GIVEN PROBLEM 1:
According to the forum post about brake squeal on a 1978 Silver Anniversary Corvette, how many miles ago was the complete brake job done?
GIVEN PROBLEM 2:
Write what comes next in the forum post about brake squeal on a 1978 Silver Anniversary Corvette, picking up after its last line.

>> start SOURCE DOCUMENT

Vette(s): 1978 Silver Anniversary Corvette-White/Red
Good morning fellow C3ers,
Having a break squeal issue on my 78SA. In short I had a complete brake job done about 300 miles ago and just had them checked when I was having other work done(not at the same place). Brakes checked out "good" but still am having a squeal problem. One fix from a previous post said to drive in reverse carefully and apply the brakes very hard but not to lock them up which is supposed to remove the glaze buildup on the pads. Another fix said to apply some anti-squeek material on the pads.
My question is what is the proceedure for the application of the anti-squeek material? As in how is that proceedure actually done????
Vette(s): #1-1974 L-48 4spd Cp Med Red Metallic/Black deluxe int w/AC/tilt/tele./p/w-p/b/
Am-Fm/map light National/Regional/Chapter NCRS "Top Flight"

>> end SOURCE DOCUMENT
>> start GIVEN ENTRIES

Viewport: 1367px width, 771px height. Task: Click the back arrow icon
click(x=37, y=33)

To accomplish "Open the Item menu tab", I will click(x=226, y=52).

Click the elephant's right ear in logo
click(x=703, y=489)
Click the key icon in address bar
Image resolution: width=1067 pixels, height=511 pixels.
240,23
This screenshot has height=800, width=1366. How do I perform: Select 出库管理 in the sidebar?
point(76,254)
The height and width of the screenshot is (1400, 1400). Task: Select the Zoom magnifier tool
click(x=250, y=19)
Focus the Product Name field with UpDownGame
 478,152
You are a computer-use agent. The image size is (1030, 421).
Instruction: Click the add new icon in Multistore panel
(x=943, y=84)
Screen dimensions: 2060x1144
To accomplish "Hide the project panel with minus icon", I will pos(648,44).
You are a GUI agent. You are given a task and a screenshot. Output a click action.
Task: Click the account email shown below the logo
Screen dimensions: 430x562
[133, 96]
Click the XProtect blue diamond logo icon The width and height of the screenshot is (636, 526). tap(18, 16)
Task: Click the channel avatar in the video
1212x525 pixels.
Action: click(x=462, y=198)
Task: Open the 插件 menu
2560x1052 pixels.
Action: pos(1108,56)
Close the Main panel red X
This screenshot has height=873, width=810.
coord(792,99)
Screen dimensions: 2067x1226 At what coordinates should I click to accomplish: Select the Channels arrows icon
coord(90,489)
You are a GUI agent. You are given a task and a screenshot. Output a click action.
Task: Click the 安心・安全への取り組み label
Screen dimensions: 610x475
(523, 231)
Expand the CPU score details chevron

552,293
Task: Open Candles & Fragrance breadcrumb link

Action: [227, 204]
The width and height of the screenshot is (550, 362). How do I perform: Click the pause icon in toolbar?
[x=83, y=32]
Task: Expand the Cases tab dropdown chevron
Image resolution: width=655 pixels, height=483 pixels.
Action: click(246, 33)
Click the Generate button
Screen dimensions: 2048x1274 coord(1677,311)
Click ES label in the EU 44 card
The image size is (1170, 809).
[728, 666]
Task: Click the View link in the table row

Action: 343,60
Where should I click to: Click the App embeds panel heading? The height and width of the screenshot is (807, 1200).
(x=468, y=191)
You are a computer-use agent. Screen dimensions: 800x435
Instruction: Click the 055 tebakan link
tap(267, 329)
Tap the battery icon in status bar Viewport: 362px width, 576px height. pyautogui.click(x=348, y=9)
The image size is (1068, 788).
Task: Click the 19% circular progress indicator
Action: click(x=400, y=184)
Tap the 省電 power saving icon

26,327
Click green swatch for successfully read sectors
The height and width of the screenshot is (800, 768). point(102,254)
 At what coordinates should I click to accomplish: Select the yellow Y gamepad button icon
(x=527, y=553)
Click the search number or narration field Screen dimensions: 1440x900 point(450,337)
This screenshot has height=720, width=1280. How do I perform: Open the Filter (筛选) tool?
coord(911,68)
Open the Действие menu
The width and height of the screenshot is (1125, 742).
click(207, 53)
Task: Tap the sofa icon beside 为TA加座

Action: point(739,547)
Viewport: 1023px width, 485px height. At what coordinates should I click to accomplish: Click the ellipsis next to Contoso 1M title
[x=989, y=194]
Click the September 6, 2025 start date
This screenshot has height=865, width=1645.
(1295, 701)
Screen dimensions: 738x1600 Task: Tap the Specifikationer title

>> end GIVEN ENTRIES

REPLY 1:
About 300 miles ago.

REPLY 2:
#2-1985 Bright Red/Carmine Cp.L-98/auto
Member: NCRS, NCRS Texas, Corvette Legends of Texas
Using a liquid/paste type of "Anti-Skweek" compound on '65-'82 Corvette is not really a good idea, tho a lot of folks do it. You really don't want to "glue" the pads to the pistons in these calipers...it increases the likelihood of the pistons pumping air back into the calipers, which is a major issue to start with. It would be better to find some anti-squeal shims to use between the pads and the pistons. I'm sure one of the Corvette brake suppliers(Vette Brakes & Products or Stainless Steel Brakes) would have them, if the local parts house doesn't. I've never used them on a Corvette, so I couldn't say for sure if they work as well as they do on "normal" cars.
If the pads are squealing, there is a problem with either the pad material, or the surface finish of the rotors. Were the rotors turned when the brakes were done originally? What type/compound pads are you using? Organic, semi-metallic, ceramic, etc? A brake squeal is basically just a vibration. Loose fasteners can cause it, as can pads that are loose in the caliper, or pads that have not had the proper high temp grease used on the sliding areas between the pads and the caliper guides.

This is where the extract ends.